The development of evolutionary theory from the publication of The Origin of Species through the late 1800s was heavily influenced by the example Newton's laws of physics, which established the importance of identifying universals that did not vary through time or space, and the debate between the geological uniformitarianism of Hutton and Lyell and catastrophism. Lyell's influence on Darwin's views on geology is widely known. Less appreciated is the extent to which Darwin and later evolutionary biologists adopted a sort of evolutionary uniformitarianism. To win acceptance of evolution, they implicitly assumed that the rates and processes of evolution operating today were sufficient to explain the history of life; no additional mechanisms, or extraordinary rates were required. There were good reasons for this assumption: it allowed experimental investigation of evolutionary processes, particularly with the advent of genetics after 1900, and led to the elimination of untestable and non uniformitarian hypotheses such as orthogenesis. Additional mechanisms (e.g. drift) have been added to our views of evolutionary change, and we appreciate that evolution encompasses a spectrum of evolutionary rates. The hierarchical expansion of evolution by macroevolution and levels of selection arguments have also expanded the range of evolutionary mechanisms, yet all have been essentially uniformitarian. But the underlying assumption remains that there has been no temporal asymmetry to the operation of different mechanisms. Studies of major evolutionary transitions have broken down this barrier, however, describing a series of mechanisms that repackage genetic information as new evolutionary entities are created. In particular, the elucidation of gene regulatory networks reveals a hierarchical structure that ‘packages’ elements of these networks. This reflects a more general pattern in which the nature of variation exposed to selection has itself evolved over time.

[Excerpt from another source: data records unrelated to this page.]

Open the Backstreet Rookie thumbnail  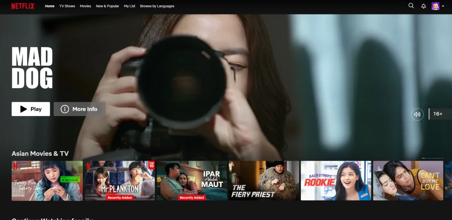(336, 181)
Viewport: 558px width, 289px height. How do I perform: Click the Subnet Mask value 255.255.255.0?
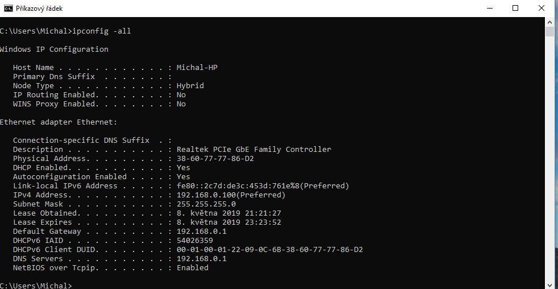tap(206, 204)
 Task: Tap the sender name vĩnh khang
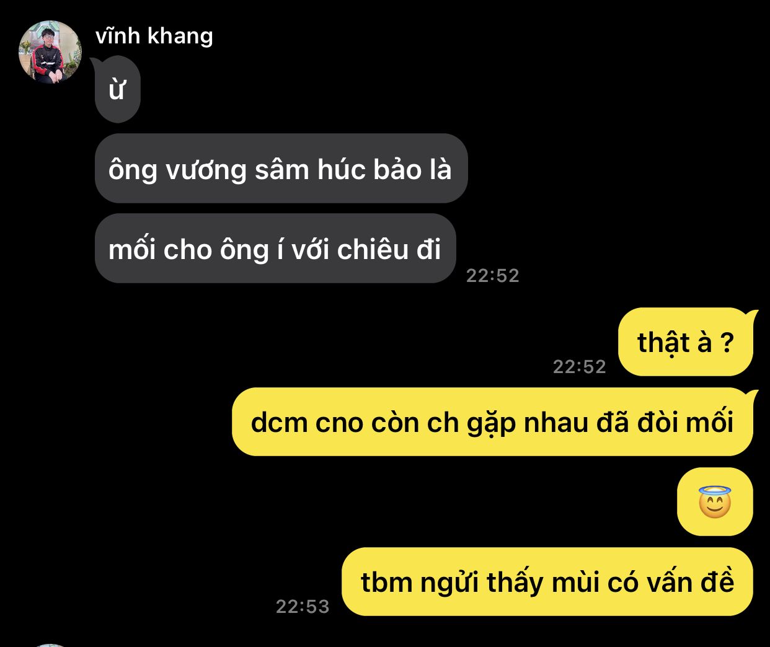coord(154,36)
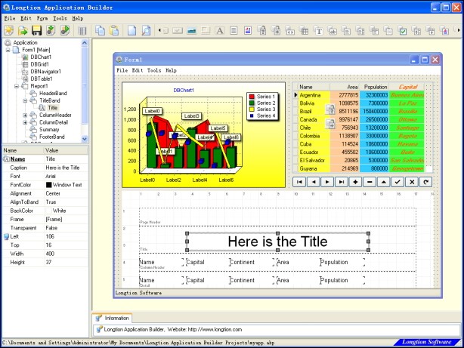Select the HeaderBand item in the tree
Viewport: 464px width, 348px height.
pyautogui.click(x=52, y=93)
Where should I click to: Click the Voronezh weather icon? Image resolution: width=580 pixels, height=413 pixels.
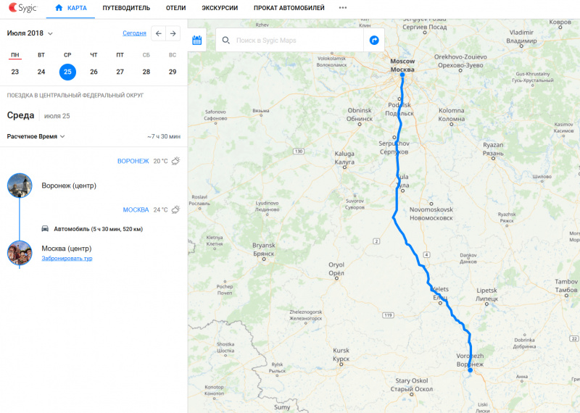tap(175, 161)
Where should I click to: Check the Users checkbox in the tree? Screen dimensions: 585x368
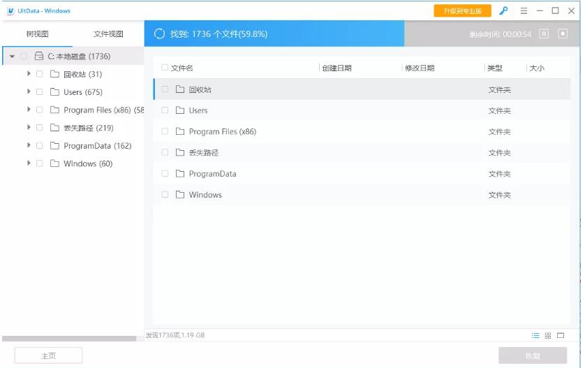[40, 92]
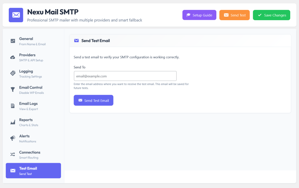Click the envelope icon beside Send Test Email heading
The height and width of the screenshot is (188, 299).
coord(77,41)
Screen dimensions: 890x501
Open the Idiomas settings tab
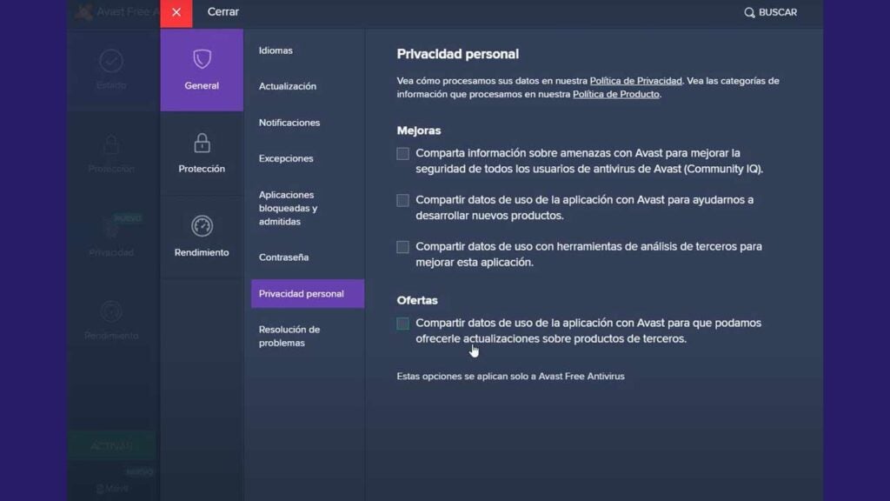[276, 50]
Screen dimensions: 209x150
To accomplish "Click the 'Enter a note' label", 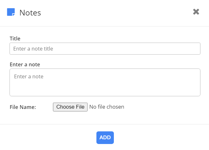I will (25, 64).
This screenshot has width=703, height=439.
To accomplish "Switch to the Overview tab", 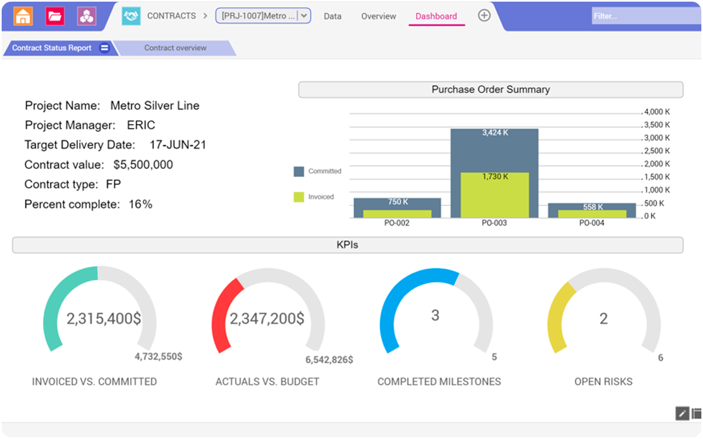I will click(378, 16).
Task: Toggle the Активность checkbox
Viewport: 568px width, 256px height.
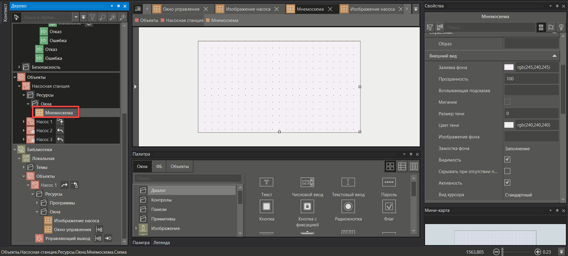Action: (x=507, y=183)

Viral quasispecies: A model of molecular Darwinism

ESTEBAN DOMINGO

Darwin’s concept of natural selection shattered the understanding of the biological world by providing convincing evidence that evolution did occur, and that humans are a product of biological evolution. Darwinism influenced not only biology but also sociology and physics. Darwinian processes currently under study include cosmological natural selection, brain function, and the transition that led to the origin of life from simple organic molecules. Quasispecies was formulated as a theory of the origin of life, based on the self-organization of primitive RNA-like molecules subjected to sequence variation, competition and selection. The theory was developed by Manfred Eigen and Peter Schuster in the 1970’s, and represented a link between the principles of Darwinian evolution and classical information theory. Interestingly, quasispecies theory has found an application in the study of the population dynamics of present day RNA viruses.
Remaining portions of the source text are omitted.